- North American arcade flyer
- Developer: Gremlin Industries
- Publishers: NA: Gremlin Industries; JP: Sega;
- Designer: Lane Hauck
- Platform: Arcade
- Release: NA: October 1978; JP: November 1978;
- Genre: Action
- Mode: Single-player

= Frogs (video game) =

1978 video game

Frogs is a 1978 action video game developed and published by Gremlin Industries for arcades. It featured a jumping character (predating Donkey Kong by three years) with graphics "projected" by laying the monitor flat on its back and reflecting the computer-generated graphics of the frogs and flies toward the player via a mirror at a 45-degree angle.
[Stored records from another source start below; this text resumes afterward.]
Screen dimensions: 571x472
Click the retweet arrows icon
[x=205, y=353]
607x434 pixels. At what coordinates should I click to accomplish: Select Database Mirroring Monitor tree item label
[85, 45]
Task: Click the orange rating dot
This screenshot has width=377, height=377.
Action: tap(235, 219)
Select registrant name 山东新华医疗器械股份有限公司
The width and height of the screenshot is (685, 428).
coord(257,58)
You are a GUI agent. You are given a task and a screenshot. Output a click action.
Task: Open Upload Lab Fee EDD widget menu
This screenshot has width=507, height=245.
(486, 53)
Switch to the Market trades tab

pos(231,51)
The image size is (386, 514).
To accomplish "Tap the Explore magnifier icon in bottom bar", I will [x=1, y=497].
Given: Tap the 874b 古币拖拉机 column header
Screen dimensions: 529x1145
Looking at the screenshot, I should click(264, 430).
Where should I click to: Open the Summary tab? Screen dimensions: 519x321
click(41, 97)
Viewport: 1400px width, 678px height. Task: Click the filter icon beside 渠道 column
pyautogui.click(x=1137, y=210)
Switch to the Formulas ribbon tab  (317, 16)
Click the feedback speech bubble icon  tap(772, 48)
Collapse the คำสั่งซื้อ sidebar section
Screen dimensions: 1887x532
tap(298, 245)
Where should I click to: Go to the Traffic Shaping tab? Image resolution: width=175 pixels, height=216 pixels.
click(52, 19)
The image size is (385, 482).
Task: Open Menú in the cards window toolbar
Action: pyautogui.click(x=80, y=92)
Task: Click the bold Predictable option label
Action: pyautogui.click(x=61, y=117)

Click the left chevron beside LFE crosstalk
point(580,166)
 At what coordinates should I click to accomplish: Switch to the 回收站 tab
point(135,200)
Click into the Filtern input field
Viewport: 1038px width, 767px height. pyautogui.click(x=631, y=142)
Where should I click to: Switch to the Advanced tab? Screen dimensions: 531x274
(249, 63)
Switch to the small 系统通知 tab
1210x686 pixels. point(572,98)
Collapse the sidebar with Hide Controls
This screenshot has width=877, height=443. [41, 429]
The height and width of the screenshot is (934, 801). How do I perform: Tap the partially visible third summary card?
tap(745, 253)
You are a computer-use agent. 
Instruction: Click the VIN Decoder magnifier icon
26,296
The game's graphics were actually generated and shown backward, so the mirror reflection would show letters and numbers properly. The game was distributed by Sega in Japan.

==Gameplay==

The player controls a frog on lilypads and attempts to catch (with the frog's tongue and while jumping) various insects (butterflies and dragonflies) worth different numbers of points in a set amount of time.

==Legacy==
In 1980, Adventure International published a similar game with varying names–Frog, Frogs, Frog on a Log–for the TRS-80. In this version the player controls a large frog that moves left or right along a log.

Mattel released Frogs and Flies for the Atari 2600, which was renamed Frog Bog for the Intellivision version. Both were published in 1982.